4. La règle des bienséances
Racine n’a aucune peine à faire mourir Pyrrhus et Hermione dans les coulisses. Il a pris toutes les précautions pour ne choquer personne : le dérèglement des passions est puni à la fin par la mort ou la démence, tandis que la vertueuse Andromaque monte sur le trône d’Épire. Seule, la nécessité de ne pas mettre l’adultère en scène l’a gêné. Une règle bien contraignante à l’époque puisque Néron, Roxane et Pharnace ne parlent jamais que d’épouser, ce qui est surprenant de la part des deux premiers, et il n’est pas jusqu’à Phèdre qui n’attende la mort de Thésée pour avouer un amour qu’elle juge d’ailleurs incestueux.

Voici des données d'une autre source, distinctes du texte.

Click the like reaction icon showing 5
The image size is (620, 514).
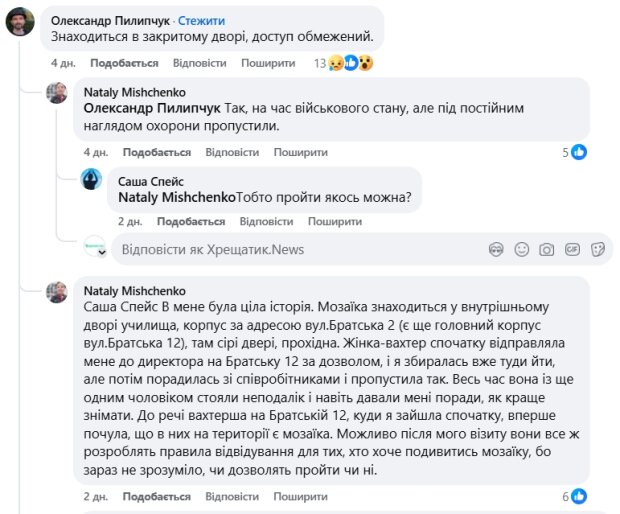(x=579, y=152)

Dans Andromaque, Hermione ne peut plus être mariée comme dans la légende antique : l’amour du roi pour Andromaque et celui d’Oreste pour Hermione ne pourraient plus avoir le mariage pour dessein. Pourtant, il est absolument nécessaire qu’en épousant Andromaque, Pyrrhus soit parjure : la décision d’épouser une Troyenne n’est déchirante pour lui que s’il viole par là un serment, car le personnage et conçu de telle sorte que ni la colère des Grecs ni la douleur d’Hermione ne peuvent l’arrêter. Mais qu’a donc juré Pyrrhus à Hermione ? On entrevoit que les fiançailles sont un engagement irrévocable, sanctionné par un acte religieux. En outre, Racine explique péniblement par la bouche de Pyrrhus, à la scène 5 de l’acte IV, qu’il y a eu aussi, si nous comprenons bien, une sorte d’acte politique conclu par l’entremise d’ambassadeurs, ratifié par Pyrrhus. Racine s’autorise évidemment de l’usage des cours au 17e siècle pour les mariages princiers ; mais les liens qui unissent Pyrrhus et Hermione ne sont pas clairs.
Sources de ce chapitre : Andromaque, Nouveaux Classiques Larousse, 1959, notes de Bernard Lalande.
Andromaque, un mythe pour Baudelaire : « Le Cygne »
Andromaque est une figure légendaire qui apparaît dans l’Iliade, l’Andromaque et Les Troyennes d’Euripide, l’Énéide de Virgile (Chant IV) et dans l’Andromaque de Racine. Idéalisée, elle devient symbole et mythe dans ce poème de Baudelaire (Les Feurs du Mal, Tableaux parisiens). Et le cygne devient le symbole de tous les exilés et blessés de la vie, de ceux qui ont la nostalgie d'une patrie idéale. Dans la deuxième édition des Fleurs du Mal, Baudelaire dédie ce poème à Victor Hugo, exilé à Guernesey.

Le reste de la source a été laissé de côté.